_RECORDS SHOWN_:
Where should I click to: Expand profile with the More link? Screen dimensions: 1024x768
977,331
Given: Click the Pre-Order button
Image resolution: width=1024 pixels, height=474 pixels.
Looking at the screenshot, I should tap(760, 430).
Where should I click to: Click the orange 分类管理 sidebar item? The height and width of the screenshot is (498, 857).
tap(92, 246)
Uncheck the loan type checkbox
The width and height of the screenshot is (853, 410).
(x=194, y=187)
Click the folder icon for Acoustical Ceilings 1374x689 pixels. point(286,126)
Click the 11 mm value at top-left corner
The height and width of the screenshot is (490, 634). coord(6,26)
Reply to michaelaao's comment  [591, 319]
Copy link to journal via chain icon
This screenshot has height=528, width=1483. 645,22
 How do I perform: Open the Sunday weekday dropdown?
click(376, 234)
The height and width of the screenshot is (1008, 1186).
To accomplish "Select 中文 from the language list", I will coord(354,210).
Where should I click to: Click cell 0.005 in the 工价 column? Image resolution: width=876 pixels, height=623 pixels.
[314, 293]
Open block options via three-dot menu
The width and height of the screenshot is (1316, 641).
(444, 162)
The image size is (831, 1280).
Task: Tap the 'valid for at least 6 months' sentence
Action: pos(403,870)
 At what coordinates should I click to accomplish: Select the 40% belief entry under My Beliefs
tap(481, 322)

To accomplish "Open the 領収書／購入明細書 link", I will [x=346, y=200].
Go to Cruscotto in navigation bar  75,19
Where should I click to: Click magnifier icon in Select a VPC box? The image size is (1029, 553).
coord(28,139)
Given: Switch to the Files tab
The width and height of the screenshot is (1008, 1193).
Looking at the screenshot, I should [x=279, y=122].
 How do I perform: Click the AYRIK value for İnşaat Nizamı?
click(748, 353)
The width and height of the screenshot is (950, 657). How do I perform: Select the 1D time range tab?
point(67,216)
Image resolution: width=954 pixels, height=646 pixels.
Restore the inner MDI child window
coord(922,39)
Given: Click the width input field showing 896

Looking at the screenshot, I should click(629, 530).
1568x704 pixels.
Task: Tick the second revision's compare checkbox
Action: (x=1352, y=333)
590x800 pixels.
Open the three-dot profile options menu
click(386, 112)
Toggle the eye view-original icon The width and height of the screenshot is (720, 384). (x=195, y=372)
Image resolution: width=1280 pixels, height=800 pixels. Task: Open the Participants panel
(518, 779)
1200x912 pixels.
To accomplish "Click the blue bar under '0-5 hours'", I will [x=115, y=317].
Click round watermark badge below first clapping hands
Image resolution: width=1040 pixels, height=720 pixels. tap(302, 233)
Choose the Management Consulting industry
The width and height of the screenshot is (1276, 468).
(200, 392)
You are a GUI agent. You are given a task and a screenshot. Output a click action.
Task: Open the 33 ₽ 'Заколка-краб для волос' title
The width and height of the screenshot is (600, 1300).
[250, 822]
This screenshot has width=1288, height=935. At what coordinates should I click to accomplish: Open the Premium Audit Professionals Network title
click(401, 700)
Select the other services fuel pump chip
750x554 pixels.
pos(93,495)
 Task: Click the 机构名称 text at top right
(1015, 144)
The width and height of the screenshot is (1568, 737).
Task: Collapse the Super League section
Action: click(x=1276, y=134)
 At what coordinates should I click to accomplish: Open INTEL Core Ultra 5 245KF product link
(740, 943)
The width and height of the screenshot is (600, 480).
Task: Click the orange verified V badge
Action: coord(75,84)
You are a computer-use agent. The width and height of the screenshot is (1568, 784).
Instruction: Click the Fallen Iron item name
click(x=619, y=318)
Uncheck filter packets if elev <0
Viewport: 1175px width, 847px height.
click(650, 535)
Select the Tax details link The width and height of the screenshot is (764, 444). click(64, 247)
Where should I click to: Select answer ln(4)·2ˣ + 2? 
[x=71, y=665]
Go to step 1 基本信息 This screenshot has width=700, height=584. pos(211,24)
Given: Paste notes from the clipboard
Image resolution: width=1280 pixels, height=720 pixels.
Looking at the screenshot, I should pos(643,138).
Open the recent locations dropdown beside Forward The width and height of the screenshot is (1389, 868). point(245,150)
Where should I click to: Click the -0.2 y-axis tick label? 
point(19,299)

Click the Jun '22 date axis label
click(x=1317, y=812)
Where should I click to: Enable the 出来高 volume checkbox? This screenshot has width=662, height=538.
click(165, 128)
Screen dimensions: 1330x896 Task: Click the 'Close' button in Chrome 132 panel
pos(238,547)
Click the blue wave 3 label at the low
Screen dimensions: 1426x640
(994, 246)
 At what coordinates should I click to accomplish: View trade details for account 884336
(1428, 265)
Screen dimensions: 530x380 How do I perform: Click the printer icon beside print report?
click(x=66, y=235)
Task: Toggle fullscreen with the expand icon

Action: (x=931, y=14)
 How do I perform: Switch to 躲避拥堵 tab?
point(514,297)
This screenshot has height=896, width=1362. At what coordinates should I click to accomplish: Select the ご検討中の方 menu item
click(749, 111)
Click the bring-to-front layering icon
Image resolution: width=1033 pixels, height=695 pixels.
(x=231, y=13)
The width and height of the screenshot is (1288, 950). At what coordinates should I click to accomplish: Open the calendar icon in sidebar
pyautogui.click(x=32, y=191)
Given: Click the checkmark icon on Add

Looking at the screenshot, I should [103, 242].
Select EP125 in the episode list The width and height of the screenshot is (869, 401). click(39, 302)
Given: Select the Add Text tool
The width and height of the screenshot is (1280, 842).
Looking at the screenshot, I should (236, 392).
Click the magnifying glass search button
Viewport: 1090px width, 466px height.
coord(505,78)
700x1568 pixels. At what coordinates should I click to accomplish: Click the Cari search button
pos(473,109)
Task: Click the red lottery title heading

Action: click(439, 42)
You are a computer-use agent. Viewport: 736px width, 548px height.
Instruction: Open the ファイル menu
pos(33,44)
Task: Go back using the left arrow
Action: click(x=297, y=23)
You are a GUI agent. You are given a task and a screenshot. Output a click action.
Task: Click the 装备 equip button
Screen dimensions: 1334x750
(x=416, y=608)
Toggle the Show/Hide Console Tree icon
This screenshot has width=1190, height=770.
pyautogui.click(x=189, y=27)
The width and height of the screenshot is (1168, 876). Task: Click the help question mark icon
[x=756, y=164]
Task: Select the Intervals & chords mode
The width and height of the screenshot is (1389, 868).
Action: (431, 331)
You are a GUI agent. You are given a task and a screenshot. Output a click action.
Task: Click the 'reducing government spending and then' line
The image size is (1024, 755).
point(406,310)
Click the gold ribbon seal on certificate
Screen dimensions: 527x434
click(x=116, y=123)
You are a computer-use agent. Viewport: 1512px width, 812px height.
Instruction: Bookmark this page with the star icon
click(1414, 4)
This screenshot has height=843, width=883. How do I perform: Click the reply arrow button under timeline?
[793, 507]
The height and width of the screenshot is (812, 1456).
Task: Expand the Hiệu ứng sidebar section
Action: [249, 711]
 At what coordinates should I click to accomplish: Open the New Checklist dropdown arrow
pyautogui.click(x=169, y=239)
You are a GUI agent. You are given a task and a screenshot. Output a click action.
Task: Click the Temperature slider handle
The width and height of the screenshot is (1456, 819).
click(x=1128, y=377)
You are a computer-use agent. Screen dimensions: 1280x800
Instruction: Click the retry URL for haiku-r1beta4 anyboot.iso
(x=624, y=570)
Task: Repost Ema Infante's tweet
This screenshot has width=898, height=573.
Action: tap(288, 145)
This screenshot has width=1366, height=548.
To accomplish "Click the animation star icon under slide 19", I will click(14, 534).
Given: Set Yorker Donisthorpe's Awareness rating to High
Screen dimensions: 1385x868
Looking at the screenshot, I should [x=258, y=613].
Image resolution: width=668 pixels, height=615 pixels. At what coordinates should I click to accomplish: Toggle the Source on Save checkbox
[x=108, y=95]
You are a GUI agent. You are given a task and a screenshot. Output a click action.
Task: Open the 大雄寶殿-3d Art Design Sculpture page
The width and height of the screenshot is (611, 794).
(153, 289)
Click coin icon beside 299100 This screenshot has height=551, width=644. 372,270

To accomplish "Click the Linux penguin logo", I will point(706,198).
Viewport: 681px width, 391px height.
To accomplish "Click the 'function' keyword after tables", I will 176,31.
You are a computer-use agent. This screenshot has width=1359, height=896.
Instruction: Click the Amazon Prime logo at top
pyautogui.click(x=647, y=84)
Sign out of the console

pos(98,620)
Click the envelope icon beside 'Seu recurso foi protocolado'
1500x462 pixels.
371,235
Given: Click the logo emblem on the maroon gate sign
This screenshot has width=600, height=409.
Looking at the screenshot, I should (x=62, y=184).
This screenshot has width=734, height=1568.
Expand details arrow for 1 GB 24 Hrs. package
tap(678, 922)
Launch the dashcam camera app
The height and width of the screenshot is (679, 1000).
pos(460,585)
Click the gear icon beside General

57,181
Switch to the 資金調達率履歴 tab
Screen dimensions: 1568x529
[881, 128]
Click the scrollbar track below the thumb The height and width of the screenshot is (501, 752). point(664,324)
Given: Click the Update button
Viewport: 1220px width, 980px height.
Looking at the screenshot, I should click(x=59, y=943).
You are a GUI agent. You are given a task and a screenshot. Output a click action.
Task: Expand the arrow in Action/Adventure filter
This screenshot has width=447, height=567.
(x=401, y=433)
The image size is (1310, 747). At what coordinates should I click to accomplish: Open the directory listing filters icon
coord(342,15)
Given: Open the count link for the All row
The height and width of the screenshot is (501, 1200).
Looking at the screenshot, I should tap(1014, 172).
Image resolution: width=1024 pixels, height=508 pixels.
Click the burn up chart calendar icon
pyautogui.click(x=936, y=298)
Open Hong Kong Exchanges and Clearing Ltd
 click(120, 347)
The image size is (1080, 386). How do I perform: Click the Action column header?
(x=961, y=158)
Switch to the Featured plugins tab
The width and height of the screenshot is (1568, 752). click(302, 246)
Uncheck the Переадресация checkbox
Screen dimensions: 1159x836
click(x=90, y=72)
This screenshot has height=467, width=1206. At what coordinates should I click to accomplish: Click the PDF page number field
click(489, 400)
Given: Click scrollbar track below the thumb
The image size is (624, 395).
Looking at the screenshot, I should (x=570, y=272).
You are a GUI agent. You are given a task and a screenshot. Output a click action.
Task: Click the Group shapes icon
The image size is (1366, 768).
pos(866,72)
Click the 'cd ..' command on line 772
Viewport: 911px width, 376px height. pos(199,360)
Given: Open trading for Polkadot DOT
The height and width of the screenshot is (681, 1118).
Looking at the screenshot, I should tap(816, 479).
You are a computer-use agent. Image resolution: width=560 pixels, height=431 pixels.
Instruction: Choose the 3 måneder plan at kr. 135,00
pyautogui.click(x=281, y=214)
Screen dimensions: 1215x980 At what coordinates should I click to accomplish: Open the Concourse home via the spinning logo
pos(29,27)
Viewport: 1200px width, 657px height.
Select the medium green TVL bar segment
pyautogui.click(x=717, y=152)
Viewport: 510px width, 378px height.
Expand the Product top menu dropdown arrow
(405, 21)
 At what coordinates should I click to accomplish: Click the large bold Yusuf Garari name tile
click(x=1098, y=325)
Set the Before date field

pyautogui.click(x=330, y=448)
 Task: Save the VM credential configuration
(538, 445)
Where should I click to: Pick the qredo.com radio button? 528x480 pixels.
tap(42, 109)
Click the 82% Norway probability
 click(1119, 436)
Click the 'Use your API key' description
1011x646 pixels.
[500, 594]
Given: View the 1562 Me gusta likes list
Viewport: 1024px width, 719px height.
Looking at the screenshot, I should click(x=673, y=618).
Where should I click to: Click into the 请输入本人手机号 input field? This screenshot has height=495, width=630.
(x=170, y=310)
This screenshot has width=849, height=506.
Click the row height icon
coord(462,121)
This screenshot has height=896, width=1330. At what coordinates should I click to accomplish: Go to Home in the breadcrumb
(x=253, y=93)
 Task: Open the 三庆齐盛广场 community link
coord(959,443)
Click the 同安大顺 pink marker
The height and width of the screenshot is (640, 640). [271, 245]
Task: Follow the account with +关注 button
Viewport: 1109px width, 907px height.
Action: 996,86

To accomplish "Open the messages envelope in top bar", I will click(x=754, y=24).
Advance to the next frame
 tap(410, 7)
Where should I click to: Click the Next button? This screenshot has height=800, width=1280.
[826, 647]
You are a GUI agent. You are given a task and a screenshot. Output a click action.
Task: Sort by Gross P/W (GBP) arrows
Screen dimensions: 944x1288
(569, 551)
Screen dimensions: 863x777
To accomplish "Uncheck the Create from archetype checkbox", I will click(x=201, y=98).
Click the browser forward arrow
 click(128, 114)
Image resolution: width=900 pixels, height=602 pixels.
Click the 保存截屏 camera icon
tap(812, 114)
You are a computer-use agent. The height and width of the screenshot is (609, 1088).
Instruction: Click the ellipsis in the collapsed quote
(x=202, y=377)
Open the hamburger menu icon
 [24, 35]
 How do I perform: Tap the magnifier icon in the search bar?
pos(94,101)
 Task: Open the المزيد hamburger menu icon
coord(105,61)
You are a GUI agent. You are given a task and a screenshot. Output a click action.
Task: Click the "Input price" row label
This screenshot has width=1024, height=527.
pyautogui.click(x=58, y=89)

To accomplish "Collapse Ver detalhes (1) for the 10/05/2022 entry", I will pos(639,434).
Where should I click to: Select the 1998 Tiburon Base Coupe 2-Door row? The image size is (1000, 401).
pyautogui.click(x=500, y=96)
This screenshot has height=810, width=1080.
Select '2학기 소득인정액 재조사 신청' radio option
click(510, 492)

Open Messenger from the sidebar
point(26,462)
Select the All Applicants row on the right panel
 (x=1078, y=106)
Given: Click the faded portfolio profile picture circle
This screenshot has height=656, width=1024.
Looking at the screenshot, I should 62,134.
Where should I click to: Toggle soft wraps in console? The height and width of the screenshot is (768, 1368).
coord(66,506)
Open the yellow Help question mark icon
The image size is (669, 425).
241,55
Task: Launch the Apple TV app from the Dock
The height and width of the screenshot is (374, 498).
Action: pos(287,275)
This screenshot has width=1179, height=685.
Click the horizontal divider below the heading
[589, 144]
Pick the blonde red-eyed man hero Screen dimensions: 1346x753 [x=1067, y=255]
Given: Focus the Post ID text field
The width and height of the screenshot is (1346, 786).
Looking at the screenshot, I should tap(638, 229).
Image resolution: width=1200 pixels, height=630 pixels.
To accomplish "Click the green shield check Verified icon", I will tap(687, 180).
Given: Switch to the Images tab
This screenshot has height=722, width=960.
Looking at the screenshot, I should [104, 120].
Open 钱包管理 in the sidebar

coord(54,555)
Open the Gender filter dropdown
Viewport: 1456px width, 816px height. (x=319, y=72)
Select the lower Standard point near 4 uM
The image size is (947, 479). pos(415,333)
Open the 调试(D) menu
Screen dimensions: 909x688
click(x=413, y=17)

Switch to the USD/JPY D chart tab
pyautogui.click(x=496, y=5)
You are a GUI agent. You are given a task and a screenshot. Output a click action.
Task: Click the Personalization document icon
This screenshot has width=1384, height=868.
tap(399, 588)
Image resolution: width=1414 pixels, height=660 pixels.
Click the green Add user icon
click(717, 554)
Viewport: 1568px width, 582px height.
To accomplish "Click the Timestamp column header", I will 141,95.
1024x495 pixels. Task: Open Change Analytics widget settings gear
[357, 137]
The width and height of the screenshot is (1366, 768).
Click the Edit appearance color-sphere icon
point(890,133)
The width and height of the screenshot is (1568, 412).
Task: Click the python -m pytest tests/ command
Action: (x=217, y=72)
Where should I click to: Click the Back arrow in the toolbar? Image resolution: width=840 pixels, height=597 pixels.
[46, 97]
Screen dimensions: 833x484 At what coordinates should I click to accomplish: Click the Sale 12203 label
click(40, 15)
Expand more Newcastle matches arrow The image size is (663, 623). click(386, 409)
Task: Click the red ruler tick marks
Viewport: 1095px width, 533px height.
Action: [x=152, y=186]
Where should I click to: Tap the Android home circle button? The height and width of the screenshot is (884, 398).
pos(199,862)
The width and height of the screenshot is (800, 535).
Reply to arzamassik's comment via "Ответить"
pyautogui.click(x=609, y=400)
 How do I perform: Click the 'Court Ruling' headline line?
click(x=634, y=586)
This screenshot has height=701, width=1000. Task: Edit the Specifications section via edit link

_BRIEF_: Begin with the first line of the listing above and write out each line exactly, ending with the line that contains "Uncheck the loan type checkbox".

_ANSWER FOR THIS EXERCISE_:
Where should I click to: Expand profile with the More link? Screen dimensions: 1024x768
977,331
Given: Click the Pre-Order button
Image resolution: width=1024 pixels, height=474 pixels.
Looking at the screenshot, I should tap(760, 430).
Where should I click to: Click the orange 分类管理 sidebar item? The height and width of the screenshot is (498, 857).
tap(92, 246)
Uncheck the loan type checkbox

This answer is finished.